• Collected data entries
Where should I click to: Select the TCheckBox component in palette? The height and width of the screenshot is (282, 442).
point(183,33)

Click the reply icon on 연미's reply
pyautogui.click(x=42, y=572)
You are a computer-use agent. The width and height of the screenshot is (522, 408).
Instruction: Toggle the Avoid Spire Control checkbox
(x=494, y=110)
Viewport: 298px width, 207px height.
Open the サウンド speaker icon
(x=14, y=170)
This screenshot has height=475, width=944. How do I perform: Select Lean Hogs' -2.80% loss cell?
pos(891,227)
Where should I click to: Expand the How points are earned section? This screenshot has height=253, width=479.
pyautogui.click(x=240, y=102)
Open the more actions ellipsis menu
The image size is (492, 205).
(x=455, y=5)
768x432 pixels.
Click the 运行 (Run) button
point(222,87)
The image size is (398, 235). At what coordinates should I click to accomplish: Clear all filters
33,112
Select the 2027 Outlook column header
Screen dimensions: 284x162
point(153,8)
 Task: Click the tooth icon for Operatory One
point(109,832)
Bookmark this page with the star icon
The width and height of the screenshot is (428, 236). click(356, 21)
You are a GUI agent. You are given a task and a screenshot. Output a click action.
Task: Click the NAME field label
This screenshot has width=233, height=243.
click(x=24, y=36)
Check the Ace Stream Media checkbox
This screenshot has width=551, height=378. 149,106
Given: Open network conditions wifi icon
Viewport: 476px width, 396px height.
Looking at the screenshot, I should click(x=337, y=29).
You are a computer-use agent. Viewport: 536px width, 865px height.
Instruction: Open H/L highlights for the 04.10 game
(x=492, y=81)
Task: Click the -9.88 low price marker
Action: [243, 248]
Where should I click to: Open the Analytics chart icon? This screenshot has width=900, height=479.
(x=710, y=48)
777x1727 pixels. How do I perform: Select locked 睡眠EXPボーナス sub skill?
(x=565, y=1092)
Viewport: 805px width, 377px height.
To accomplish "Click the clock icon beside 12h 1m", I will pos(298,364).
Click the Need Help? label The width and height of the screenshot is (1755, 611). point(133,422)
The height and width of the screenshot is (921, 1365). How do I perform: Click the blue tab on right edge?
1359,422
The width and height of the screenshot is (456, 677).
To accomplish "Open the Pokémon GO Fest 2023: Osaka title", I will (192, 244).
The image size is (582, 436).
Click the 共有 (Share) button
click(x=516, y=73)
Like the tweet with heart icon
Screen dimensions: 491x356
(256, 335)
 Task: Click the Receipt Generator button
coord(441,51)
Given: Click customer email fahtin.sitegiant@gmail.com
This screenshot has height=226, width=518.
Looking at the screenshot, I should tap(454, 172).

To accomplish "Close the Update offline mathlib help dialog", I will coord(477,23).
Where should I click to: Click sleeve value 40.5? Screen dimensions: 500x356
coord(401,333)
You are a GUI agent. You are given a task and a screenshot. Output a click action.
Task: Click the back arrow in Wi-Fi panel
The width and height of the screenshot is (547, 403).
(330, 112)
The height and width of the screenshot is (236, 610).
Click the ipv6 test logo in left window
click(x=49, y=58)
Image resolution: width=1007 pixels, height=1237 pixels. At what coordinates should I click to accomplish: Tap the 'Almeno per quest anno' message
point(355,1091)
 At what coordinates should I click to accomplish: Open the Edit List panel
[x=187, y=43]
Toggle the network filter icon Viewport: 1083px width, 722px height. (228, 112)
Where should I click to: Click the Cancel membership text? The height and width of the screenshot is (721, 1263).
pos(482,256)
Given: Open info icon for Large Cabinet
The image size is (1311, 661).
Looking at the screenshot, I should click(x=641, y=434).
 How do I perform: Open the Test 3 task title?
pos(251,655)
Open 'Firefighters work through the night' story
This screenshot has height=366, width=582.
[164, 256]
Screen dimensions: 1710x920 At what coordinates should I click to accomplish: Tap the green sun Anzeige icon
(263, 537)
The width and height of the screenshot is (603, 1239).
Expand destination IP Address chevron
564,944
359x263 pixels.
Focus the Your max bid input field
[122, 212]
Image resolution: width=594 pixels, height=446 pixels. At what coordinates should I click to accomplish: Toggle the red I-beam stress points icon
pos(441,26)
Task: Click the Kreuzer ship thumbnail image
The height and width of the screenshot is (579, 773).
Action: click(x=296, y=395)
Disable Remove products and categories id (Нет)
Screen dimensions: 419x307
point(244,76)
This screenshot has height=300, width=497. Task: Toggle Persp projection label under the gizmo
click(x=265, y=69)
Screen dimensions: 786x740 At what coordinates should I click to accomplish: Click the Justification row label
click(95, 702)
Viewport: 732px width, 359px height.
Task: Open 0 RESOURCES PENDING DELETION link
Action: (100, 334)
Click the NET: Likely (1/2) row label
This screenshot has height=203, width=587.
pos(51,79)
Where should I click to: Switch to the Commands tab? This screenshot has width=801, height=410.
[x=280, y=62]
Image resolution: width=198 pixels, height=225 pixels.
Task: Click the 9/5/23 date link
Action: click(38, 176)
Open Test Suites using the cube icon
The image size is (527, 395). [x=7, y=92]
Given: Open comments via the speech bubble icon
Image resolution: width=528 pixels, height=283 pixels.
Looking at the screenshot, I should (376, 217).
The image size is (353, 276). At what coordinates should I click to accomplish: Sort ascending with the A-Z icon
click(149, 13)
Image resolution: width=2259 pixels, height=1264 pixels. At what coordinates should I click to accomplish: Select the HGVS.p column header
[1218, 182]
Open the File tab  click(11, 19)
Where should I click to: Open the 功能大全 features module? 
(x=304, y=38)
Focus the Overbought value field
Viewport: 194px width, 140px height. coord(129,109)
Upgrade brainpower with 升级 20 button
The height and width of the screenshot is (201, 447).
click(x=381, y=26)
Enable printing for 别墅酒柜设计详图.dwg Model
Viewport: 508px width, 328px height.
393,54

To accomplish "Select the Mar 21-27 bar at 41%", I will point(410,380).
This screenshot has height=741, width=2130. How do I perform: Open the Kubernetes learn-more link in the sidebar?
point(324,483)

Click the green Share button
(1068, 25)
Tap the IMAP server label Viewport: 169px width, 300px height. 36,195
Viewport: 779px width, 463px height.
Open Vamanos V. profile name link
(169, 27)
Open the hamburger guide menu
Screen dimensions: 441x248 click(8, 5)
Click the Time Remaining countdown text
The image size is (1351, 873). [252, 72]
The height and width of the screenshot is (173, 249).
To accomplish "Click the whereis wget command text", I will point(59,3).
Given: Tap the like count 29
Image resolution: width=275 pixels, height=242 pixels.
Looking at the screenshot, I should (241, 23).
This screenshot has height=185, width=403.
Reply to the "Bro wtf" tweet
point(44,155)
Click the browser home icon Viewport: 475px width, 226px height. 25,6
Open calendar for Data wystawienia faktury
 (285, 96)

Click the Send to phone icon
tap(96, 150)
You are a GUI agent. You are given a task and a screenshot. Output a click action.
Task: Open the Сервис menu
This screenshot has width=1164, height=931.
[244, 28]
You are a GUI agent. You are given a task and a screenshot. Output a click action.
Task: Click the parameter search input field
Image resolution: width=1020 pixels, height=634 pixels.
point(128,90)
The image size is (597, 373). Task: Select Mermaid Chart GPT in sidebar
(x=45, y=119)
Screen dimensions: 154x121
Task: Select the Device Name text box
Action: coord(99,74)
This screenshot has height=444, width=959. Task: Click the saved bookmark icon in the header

• Work task
In the records above, collect each line with "computer".

• Your response
You are a computer-use agent. The width and height of the screenshot is (522, 408).
You are a computer-use agent. Viewport: 536px width, 865px height.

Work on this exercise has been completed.